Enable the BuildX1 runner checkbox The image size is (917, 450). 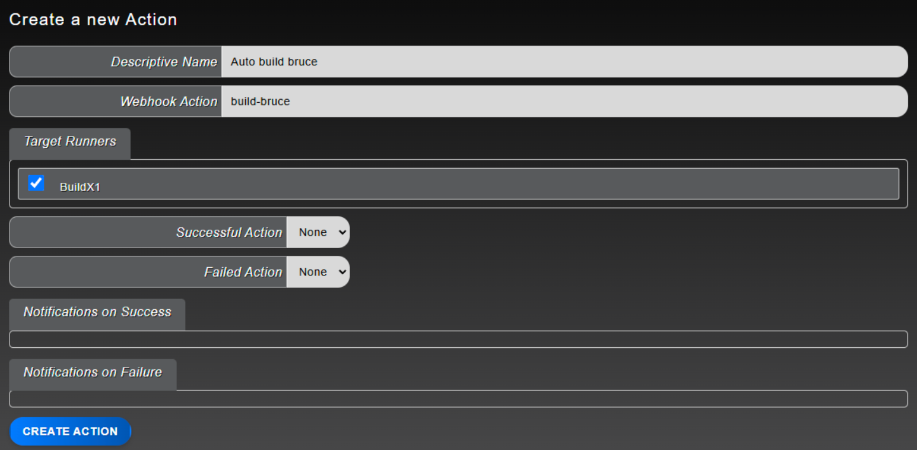[x=36, y=183]
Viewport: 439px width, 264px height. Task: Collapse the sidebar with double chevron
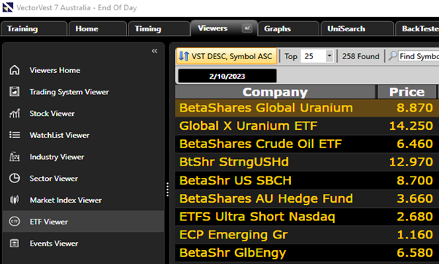[155, 51]
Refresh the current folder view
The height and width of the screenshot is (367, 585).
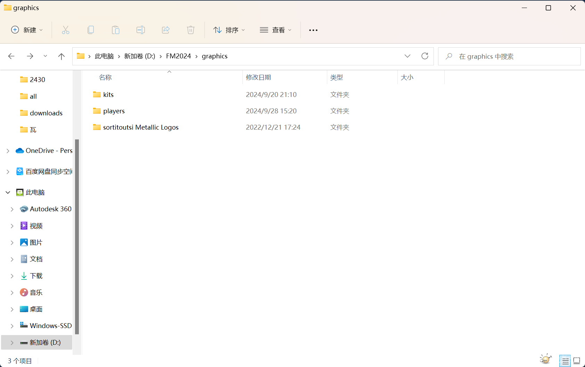(x=425, y=56)
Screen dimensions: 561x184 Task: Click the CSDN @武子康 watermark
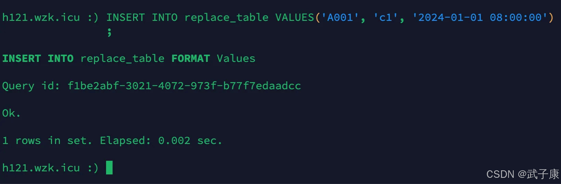point(522,174)
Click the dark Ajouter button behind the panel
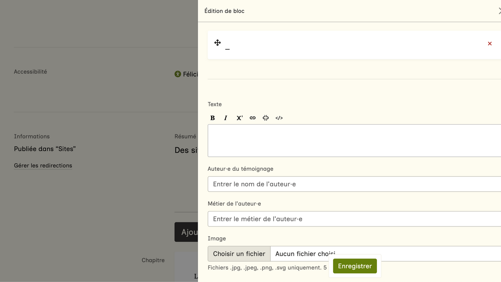 [x=186, y=232]
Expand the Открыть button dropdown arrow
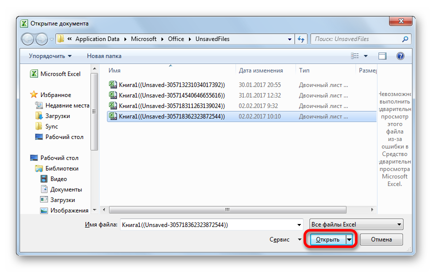The width and height of the screenshot is (432, 272). [350, 240]
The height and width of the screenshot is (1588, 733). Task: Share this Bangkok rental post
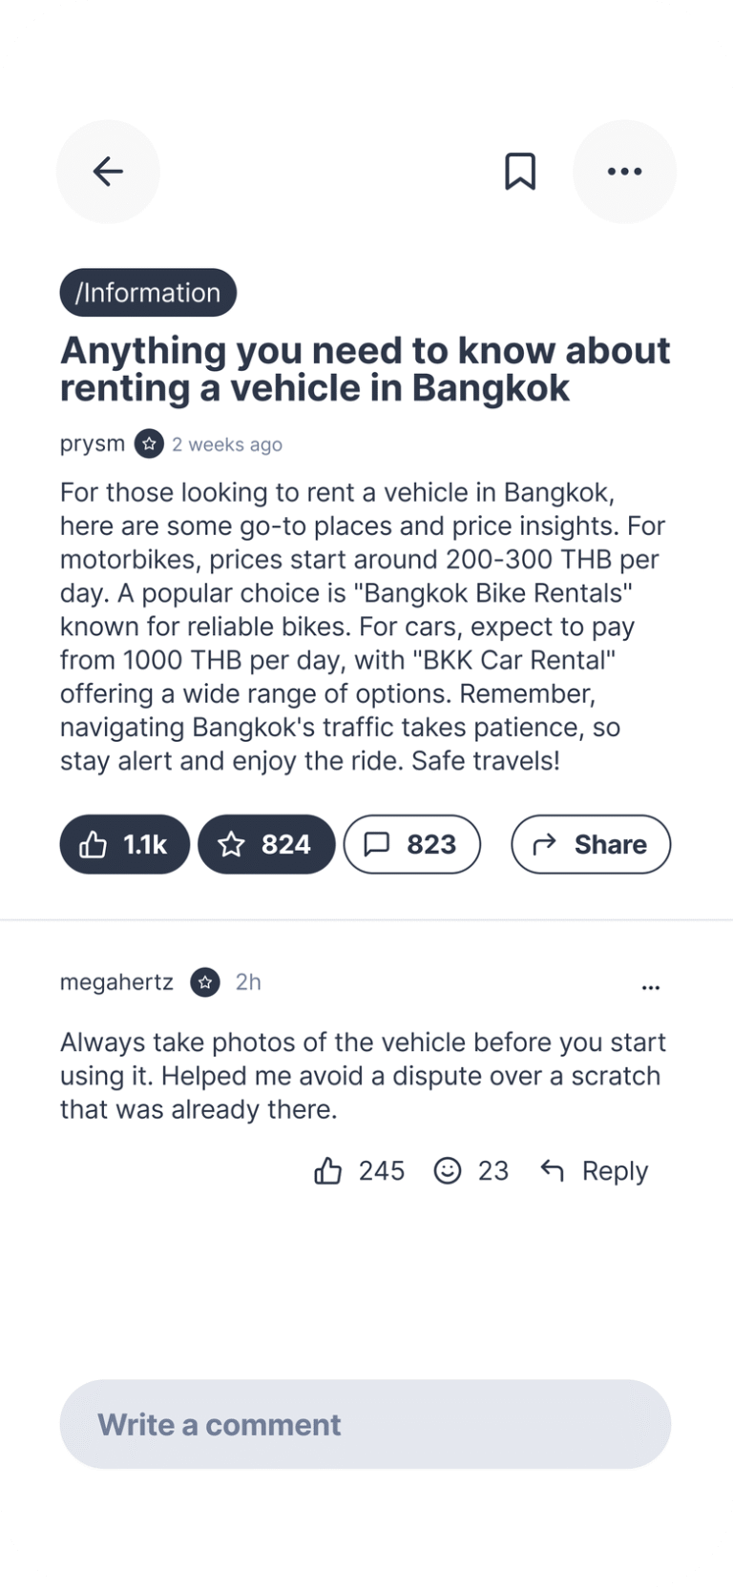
========
YOUR ASSIGNMENT. Find the line that has "Click the dark" in the listing, then retype it and each later line up to the last, exactly. Leave pictures out.

PROBLEM SOLUTION.
Click the dark Ajouter button behind the panel
 [x=186, y=232]
Expand the Открыть button dropdown arrow
The width and height of the screenshot is (432, 272). [350, 240]
The height and width of the screenshot is (1588, 733). Task: Share this Bangkok rental post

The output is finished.